--- SOURCE TEXT Enclosed Below ---

For immunocompromised individuals, the schedule is more involved. After completing an initial series, additional doses may be given at least 2 months apart, based on a conversation with a healthcare provider. Children aged 6 months through 4 years who haven’t received any COVID vaccine need a multi-dose initial series: three doses for Pfizer-BioNTech or two for Moderna. Everyone aged 5 and older needs just one updated dose, regardless of how many previous shots they’ve had.
Timing After a Recent Infection
If you recently tested positive for COVID, the CDC says you can delay your vaccine by 3 months from when symptoms started, or from the date of a positive test if you had no symptoms. This isn’t a hard rule. You’re allowed to get vaccinated sooner, but waiting gives your natural immune response time to provide protection on its own, and some evidence suggests the vaccine works better with that gap.
Side Effects to Expect
The side effect profile for the updated boosters is consistent with what earlier COVID vaccines produced. Pain at the injection site is the most commonly reported reaction. Systemic effects, meaning those felt throughout the body, include fatigue, headache, muscle aches, joint pain, and chills. One large study of hospital employees found that about 84% reported at least one symptom after a booster dose, compared to 79% after a first dose. Most symptoms resolve within a day or two.

--- End of Enclosed SOURCE TEXT ---
--- EXTRACTED INFORMATION Enclosed Below ---

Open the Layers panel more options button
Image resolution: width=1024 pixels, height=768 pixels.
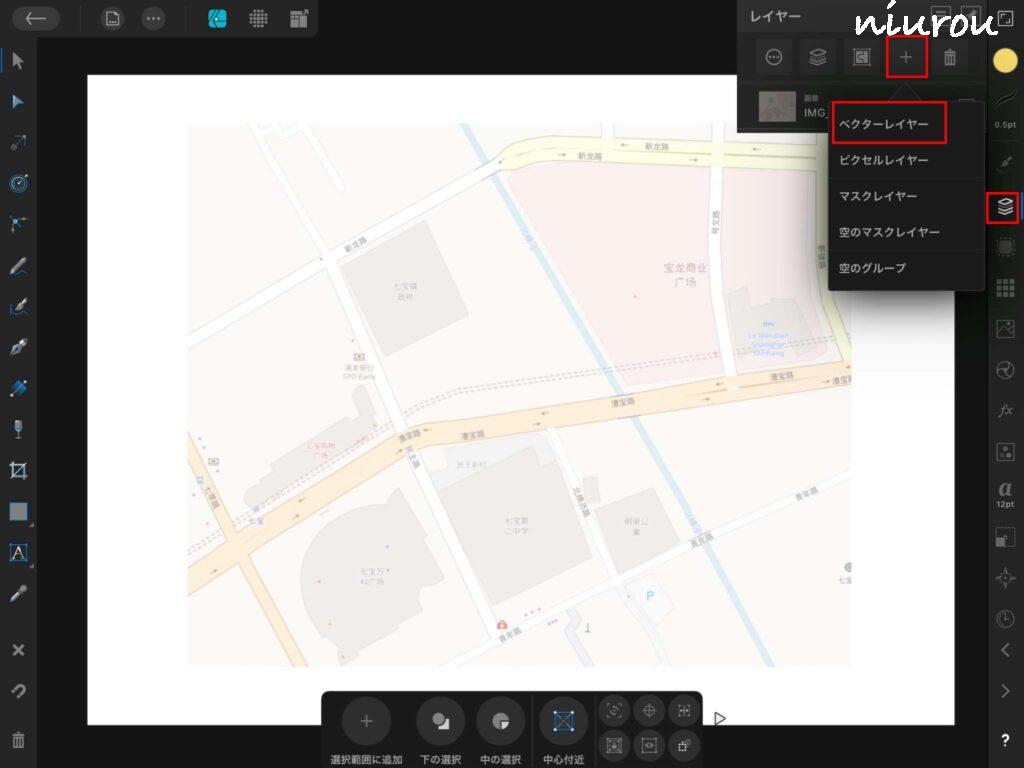pos(773,58)

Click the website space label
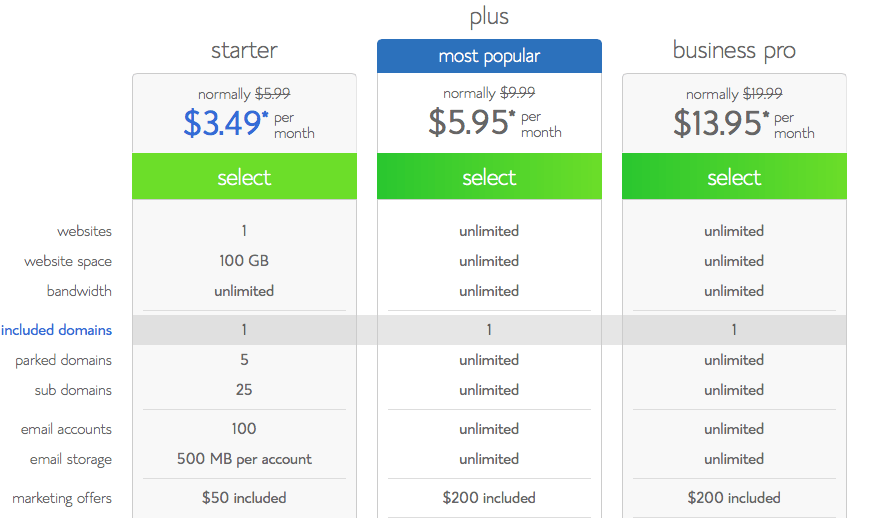click(68, 262)
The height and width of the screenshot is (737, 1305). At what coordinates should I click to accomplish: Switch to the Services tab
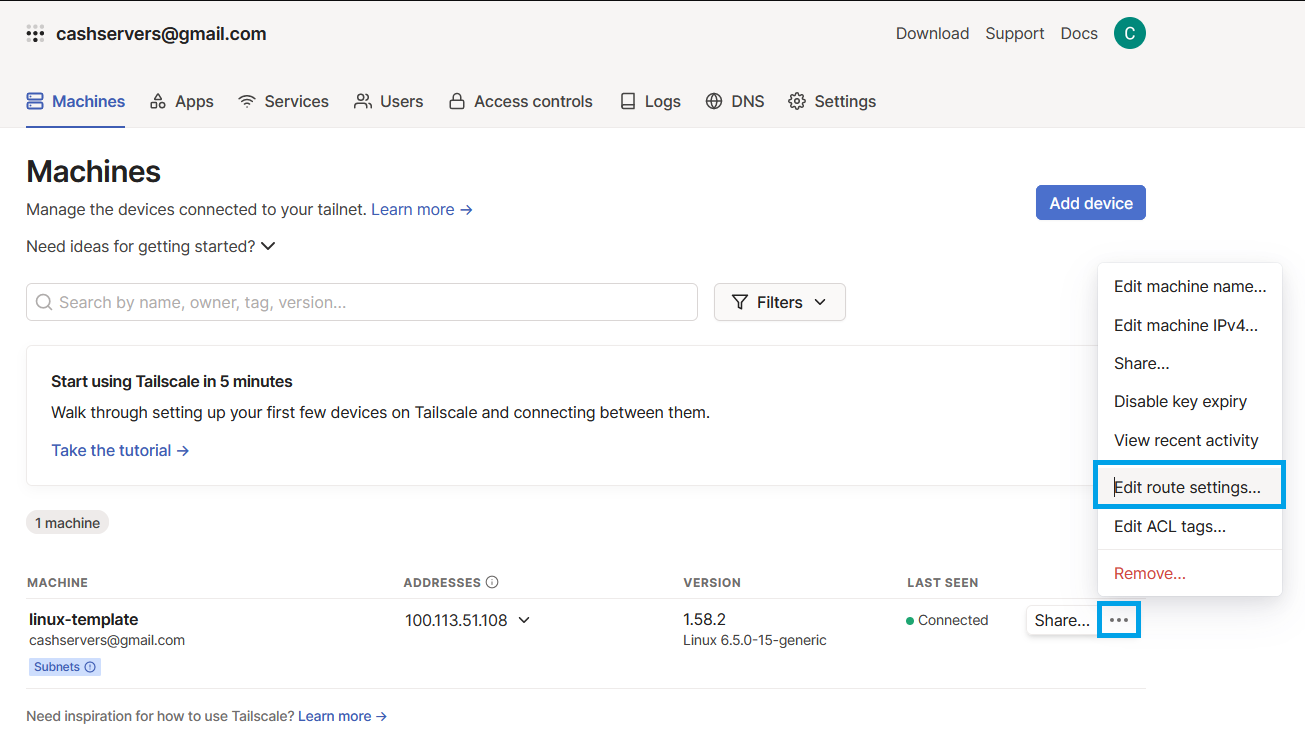click(x=283, y=101)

--- End of Enclosed EXTRACTED INFORMATION ---

- _REQUIREMENT A_: According to the COVID vaccine passage, how long does the CDC say you can delay your vaccine after a recent positive test?
- _REQUIREMENT B_:
Do these statements agree with the COVID vaccine passage? Answer yes or no for each and quote the deciding words.
(i) Pain at the injection site is the most commonly reported reaction to the updated boosters.
(ii) Children aged 6 months through 4 years with no prior COVID vaccine need two doses of Pfizer-BioNTech.
(iii) In the study of hospital employees, fewer people reported a symptom after a booster dose than after a first dose.
The entries are separate material and have no connection to the COVID vaccine passage.

- _RESPONSE AREA A_: By 3 months from when symptoms started, or from the date of a positive test if you had no symptoms.

- _RESPONSE AREA B_:
(i) Yes: "Pain at the injection site is the most commonly reported reaction."
(ii) No: "three doses for Pfizer-BioNTech or two for Moderna."
(iii) No: "about 84% reported at least one symptom after a booster dose, compared to 79% after a first dose."